Beaver Fuel is a band which many approach with trepidation, largely because the various members are always telling anyone who will listen how shambolic, unlistenable and unpopular they are. This doesn’t stop them gigging their socks off, often stepping into the breach when sappy out-of-towners fail to show, the payoff being that they have earned a reputation as a solid, tight, progressive punk act almost in spite of themselves (they played the Oxford Punt last May, so they have at least one important admirer in town).
Their latest EP, ‘This Allusion’ has plenty of good moments on it, even if the results are a bit uneven. Opener ‘Flopsy’ll be Toast!’, for example, has a rather soulful, bluesy lead guitar intro (it reminds me a little of The Guess Who?), before breaking into a more angular rise-and-fall figure, over which Leigh Alexander sardonically quarter-sings a lyric-as-character-assassination relating to some vacuous ex-girlfriend (or ‘hormonal cyclone’ as he nastily puts it). It’s a bit of a misfire to be honest: the barbs are too esoteric and the vocals are pretty approximate-best just listen to the guitar playing.

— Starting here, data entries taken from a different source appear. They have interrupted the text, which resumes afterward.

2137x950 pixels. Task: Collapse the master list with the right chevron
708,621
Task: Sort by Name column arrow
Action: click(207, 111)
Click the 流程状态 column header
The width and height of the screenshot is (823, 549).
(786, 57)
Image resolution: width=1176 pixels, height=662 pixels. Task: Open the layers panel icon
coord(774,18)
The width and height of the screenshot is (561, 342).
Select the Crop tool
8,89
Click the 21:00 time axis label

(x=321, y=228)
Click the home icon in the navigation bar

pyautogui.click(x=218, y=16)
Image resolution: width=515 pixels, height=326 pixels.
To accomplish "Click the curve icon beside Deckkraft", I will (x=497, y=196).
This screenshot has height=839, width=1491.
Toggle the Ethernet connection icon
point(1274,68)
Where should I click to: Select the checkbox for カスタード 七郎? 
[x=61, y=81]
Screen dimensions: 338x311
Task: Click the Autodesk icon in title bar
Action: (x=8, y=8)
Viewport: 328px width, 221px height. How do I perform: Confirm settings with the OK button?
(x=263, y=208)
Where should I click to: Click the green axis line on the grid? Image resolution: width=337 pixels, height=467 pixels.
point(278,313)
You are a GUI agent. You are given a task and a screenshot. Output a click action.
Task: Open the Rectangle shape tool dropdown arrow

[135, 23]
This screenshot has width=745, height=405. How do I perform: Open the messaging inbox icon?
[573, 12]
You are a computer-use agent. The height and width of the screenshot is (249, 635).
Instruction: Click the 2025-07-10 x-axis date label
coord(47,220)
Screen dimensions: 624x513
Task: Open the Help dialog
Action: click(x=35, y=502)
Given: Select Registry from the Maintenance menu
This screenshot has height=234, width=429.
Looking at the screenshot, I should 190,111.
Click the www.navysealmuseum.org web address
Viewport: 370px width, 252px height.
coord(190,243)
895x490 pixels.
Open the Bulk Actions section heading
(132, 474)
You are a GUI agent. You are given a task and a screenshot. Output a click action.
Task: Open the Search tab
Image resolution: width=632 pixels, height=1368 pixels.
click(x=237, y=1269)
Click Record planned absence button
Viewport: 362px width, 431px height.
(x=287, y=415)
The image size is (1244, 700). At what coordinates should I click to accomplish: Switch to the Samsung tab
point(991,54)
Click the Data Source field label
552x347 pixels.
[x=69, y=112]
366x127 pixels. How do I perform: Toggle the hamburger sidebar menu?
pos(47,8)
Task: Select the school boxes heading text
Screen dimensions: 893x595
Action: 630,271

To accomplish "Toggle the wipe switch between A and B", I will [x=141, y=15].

More focussed is the self-explanatory ‘Eurovision Political Favour Contest’. Of course, this institution (the gay equivalent of the FA Cup Final) is the softest of soft targets, and the joke has worn thin even for Sir Terry Wogan, but Beaver Fuel unexpectedly squeeze a couple of laughs out of it: think Tom Lehrer fronting Green Day:
“When it’s our turn to award the points, it’s musical merit alone/
No allies, no solidarity, we’re out here on our own/
So maybe we’re just keeping score to see if anyone likes us at all”
I don’t know about you, but I find the evocation of the spirit of Dunkirk allied with that of Millwall FC rather touching as well as amusing. And its great punk rock.
Finishing off, we have the Eric Cartmanesque ‘F*** You, I’ve got Tourettes’, which is as puerile and offensive as it sounds. And quite funny, if you’re in that sort of mood. The song proper is negligible musically, but the instrumental riffing at the end sounds like it could bear the weight of a more elevated subject-maybe they should lease it out to Rage Against the Machine or something.
So, ‘This Allusion’ represents Beaver Fuel in pretty good form. They are no longer a joke band, but are confident enough in themselves to make jokes, some of which actually get off the runway. Although as a frontman Alexander is more Henny Youngman than Henry Rawlins, his puzzled punk shtick is quite fresh: Frank Zappa once asked if humour belonged in music. At their best, Beaver Fuel show that wit can belong in punk.